TASK ITEM: Among the records below, find the line that has "Viewport: 437px width, 367px height."; from there, give the lines again exactly, and stop after the line that has "has width=1556, height=754.".

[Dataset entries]
**********

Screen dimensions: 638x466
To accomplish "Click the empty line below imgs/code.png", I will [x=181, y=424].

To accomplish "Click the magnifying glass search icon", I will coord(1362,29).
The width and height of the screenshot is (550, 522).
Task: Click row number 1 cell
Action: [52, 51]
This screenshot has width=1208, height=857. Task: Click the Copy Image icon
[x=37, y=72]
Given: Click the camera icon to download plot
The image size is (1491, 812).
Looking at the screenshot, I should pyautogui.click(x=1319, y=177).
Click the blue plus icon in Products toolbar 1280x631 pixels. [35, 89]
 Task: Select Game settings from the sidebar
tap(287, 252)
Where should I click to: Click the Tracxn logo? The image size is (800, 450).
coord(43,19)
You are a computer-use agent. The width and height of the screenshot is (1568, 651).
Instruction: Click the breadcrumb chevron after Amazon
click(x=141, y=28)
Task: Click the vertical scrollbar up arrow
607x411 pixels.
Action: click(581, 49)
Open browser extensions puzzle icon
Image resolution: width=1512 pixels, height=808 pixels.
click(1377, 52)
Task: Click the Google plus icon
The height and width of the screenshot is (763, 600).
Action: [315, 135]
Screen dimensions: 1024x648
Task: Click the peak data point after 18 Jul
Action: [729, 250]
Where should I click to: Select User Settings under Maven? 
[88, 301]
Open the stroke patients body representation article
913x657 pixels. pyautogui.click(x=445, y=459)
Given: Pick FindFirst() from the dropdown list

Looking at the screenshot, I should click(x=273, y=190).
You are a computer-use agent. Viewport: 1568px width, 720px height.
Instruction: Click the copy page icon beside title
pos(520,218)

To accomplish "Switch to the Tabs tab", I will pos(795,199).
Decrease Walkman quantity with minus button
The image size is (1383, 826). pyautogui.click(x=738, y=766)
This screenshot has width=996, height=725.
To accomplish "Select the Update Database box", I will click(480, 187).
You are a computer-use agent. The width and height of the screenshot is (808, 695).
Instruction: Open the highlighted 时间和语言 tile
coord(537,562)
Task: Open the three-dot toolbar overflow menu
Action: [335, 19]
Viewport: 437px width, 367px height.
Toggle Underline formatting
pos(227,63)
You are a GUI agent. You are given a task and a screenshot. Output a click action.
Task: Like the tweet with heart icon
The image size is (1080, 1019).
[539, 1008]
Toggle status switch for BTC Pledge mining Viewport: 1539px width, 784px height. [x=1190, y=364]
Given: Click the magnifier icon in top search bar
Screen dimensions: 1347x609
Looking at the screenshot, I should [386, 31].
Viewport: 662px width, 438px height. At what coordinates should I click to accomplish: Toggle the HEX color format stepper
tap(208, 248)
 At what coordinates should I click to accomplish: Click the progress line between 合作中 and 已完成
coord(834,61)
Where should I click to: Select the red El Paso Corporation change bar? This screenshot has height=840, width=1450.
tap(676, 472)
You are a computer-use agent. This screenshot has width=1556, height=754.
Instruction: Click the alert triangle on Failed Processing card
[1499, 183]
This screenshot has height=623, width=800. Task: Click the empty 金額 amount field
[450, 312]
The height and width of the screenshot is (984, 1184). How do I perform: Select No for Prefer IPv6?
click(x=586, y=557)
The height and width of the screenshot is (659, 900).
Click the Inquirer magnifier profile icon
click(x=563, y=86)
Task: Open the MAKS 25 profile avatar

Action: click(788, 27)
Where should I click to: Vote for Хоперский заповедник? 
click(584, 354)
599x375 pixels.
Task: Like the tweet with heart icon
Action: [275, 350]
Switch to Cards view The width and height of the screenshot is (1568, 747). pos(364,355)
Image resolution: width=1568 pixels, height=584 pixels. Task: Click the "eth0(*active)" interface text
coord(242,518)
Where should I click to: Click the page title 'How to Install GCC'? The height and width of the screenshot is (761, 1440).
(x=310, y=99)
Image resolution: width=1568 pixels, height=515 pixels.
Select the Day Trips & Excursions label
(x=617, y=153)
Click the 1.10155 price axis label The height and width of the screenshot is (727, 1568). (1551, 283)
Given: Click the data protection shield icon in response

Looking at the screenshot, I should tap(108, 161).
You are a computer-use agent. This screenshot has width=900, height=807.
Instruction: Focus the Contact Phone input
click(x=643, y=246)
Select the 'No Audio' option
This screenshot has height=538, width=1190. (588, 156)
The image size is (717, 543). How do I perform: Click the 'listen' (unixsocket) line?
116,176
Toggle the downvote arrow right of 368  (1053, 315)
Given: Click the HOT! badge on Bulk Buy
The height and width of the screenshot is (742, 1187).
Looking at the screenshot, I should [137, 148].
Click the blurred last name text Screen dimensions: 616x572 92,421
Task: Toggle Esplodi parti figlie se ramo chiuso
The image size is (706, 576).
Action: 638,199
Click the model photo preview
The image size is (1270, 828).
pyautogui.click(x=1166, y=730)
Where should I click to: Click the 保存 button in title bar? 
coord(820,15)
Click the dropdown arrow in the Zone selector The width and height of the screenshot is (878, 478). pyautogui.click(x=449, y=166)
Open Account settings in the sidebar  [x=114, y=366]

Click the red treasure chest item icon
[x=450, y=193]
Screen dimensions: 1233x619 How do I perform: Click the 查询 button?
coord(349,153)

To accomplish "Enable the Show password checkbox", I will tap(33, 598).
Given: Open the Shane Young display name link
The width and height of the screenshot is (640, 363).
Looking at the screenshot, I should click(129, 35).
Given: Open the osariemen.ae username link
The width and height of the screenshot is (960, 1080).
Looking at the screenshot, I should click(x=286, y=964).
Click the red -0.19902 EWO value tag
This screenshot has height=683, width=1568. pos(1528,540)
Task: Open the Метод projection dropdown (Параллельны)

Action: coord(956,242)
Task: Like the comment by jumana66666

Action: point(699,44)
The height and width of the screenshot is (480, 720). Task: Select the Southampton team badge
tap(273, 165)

**********

YOUR RESPONSE:
Viewport: 437px width, 367px height.
Toggle Underline formatting
pos(227,63)
You are a GUI agent. You are given a task and a screenshot. Output a click action.
Task: Like the tweet with heart icon
The image size is (1080, 1019).
[539, 1008]
Toggle status switch for BTC Pledge mining Viewport: 1539px width, 784px height. [x=1190, y=364]
Given: Click the magnifier icon in top search bar
Screen dimensions: 1347x609
Looking at the screenshot, I should [386, 31].
Viewport: 662px width, 438px height. At what coordinates should I click to accomplish: Toggle the HEX color format stepper
tap(208, 248)
 At what coordinates should I click to accomplish: Click the progress line between 合作中 and 已完成
coord(834,61)
Where should I click to: Select the red El Paso Corporation change bar? This screenshot has height=840, width=1450.
tap(676, 472)
You are a computer-use agent. This screenshot has width=1556, height=754.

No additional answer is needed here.